The contingent of city officials was headed by the high sheriff and the coroner, both on horseback. They were followed by members of the Board of City Wardens, the city treasurer and secretary, and the clerks of the public markets (with their scales and measures in hand). Then came the chief constable, Alexander Carlisle, with his two assistants, each bearing their staves. A musical band came next, followed by twenty watch- men, in uniform and holding their lanterns and rattles. The watchmen called the hour as such: “Ten o’clock, and a glorious starlight morning!” in an allusion to the ten states that had so far adopted the Constitution. And twenty silent watchmen brought up the rear.

Eighteen-year-old Benjamin Franklin Bache, who had recently returned to Philadelphia from France and was working in his grandfather’s print shop, produced a pamphlet detailing the order of each contingent in the parade. Perhaps some of the lower-class onlookers in the vicinity of Third and South Streets remarked on the fact that the lead contingent of this celebration of popular democracy was occupied by wealthy merchants, bankers, clergymen, and other members of the “better” classes, along with major officeholders in the federal government. But there is no record of jeers being hurled at the marchers—only cheers. As mentioned above, stricter divisions along class and party lines would come about only in later years.

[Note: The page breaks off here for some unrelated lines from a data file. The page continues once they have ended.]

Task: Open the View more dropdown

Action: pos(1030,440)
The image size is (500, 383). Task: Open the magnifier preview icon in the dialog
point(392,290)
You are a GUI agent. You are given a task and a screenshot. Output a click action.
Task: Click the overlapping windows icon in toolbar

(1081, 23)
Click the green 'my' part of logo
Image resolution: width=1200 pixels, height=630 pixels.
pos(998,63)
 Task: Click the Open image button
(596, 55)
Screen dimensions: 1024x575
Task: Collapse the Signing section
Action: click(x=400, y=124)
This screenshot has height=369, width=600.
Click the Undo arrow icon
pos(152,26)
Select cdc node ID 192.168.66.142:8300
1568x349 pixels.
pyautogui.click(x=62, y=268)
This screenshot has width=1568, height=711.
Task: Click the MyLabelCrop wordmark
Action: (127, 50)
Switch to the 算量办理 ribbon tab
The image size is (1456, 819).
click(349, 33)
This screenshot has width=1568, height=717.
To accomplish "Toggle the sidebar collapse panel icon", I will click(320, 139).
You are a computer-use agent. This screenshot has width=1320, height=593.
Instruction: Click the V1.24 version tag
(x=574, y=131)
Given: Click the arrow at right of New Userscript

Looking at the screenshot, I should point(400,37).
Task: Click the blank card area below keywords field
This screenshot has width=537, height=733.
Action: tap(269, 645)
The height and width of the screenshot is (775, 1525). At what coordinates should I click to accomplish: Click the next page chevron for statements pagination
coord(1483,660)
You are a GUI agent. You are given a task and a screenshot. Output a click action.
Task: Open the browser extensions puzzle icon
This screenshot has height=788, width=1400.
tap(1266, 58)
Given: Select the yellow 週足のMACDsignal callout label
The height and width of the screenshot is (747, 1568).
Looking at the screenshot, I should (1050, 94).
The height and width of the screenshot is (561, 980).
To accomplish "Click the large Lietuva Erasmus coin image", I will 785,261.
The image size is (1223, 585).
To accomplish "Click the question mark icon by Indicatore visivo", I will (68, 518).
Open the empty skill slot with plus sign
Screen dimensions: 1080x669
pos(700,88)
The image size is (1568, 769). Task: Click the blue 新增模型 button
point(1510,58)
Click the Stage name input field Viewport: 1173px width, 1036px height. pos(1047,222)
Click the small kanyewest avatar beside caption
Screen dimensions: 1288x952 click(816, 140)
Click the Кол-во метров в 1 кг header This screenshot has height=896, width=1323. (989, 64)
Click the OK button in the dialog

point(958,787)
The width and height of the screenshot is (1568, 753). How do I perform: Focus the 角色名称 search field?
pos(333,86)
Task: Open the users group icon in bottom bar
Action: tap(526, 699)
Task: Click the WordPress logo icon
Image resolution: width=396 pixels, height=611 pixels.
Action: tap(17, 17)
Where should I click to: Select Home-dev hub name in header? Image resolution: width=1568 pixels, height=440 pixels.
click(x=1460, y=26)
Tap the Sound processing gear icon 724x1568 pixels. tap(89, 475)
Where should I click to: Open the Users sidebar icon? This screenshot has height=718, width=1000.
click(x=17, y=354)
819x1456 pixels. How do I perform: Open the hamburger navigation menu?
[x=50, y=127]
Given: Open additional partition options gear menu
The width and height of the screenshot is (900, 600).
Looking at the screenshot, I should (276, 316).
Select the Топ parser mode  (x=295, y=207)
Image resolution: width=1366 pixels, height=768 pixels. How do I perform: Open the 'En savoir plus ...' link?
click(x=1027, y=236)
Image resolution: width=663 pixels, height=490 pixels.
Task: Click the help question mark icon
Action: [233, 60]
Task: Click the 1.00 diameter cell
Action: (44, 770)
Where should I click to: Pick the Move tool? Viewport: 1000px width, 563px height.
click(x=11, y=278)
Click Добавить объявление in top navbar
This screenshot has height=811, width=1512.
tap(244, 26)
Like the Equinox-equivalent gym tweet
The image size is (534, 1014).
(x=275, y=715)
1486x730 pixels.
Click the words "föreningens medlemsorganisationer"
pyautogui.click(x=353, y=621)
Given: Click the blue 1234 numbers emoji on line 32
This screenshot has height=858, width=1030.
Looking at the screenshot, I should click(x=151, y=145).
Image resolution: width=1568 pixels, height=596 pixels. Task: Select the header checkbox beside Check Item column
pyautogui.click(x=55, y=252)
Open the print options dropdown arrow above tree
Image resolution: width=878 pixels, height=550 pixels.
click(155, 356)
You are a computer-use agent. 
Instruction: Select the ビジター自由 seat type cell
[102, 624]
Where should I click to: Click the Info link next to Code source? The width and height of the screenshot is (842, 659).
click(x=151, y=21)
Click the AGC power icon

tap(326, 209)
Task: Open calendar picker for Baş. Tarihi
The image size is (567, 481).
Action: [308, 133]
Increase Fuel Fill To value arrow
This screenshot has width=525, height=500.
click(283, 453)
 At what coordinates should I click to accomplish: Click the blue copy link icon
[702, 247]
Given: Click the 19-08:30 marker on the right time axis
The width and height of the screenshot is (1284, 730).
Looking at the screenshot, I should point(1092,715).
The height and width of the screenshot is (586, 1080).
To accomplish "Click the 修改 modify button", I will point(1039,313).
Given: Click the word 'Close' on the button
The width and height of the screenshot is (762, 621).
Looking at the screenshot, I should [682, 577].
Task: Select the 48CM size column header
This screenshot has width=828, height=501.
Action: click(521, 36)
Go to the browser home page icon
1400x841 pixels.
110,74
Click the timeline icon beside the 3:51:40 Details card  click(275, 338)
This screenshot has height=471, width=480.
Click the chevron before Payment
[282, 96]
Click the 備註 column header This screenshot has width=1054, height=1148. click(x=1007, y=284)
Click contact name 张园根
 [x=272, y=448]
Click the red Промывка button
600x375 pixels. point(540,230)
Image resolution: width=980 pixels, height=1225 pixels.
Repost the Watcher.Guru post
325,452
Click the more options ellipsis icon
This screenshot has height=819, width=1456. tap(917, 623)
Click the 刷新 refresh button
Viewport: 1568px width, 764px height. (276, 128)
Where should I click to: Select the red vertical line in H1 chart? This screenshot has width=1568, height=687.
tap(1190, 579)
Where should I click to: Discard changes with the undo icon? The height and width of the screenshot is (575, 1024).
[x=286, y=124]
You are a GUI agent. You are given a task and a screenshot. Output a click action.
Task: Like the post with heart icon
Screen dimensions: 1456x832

Shopkeepers and men and women engaged in the crafts were grouped in forty-four contingents according to their trade. The contingents were separated by cavalry and militia units, or by musical bands. Many of the marchers carried their tools with them or wore their leather aprons. Each grouping was demarcated by guild banners and colored flags embroidered with slogans—many speaking out strongly for republicanism and the cause of the common people. The bricklayers carried a banner stating, “Both buildings and rulers are the works of our hands.” The house, ship, and sign painters proclaimed, “Virtue alone is true nobility.”

Bakers handed out fresh bread, which they had baked in an oven on their float. Their banner proclaimed, “May the federal government revive our trade.” On the metal workers’ float, journeymen engaged themselves in constructing a howitzer, which was fired at the end of the procession. A master coach maker, together with a harness maker, a wheelwright, painter, and other craftsmen constructed an ornamented carriage. A saddler and his assistants completed a leather saddle during the march, while blacksmiths reworked some old swords into a set of plough-irons and a sickle. Boat builders assembled a skiff, cordwainers in white aprons cobbled shoes and boots, gunsmiths fabricated small arms, and sailmakers stitched their products on a stage “representing the inside view of a sail-loft.”

“Protect the manufacturers of America!”

Physician Benjamin Rush, in a letter written immediately after the event, commented on the significant presence of working people in the procession: “It was very remarkable, that every countenance wore an air of dignity as well as pleasure. Every tradesman’s boy in the procession seemed to consider himself as a principal in the business. Rank for a while forgot all its claims, and Agriculture, Commerce and Manufactures, together with the learned and mechanical professions, seemed to acknowledge, by their harmony and respect for each other, that they were all necessary to each other, and all useful in cultivated society.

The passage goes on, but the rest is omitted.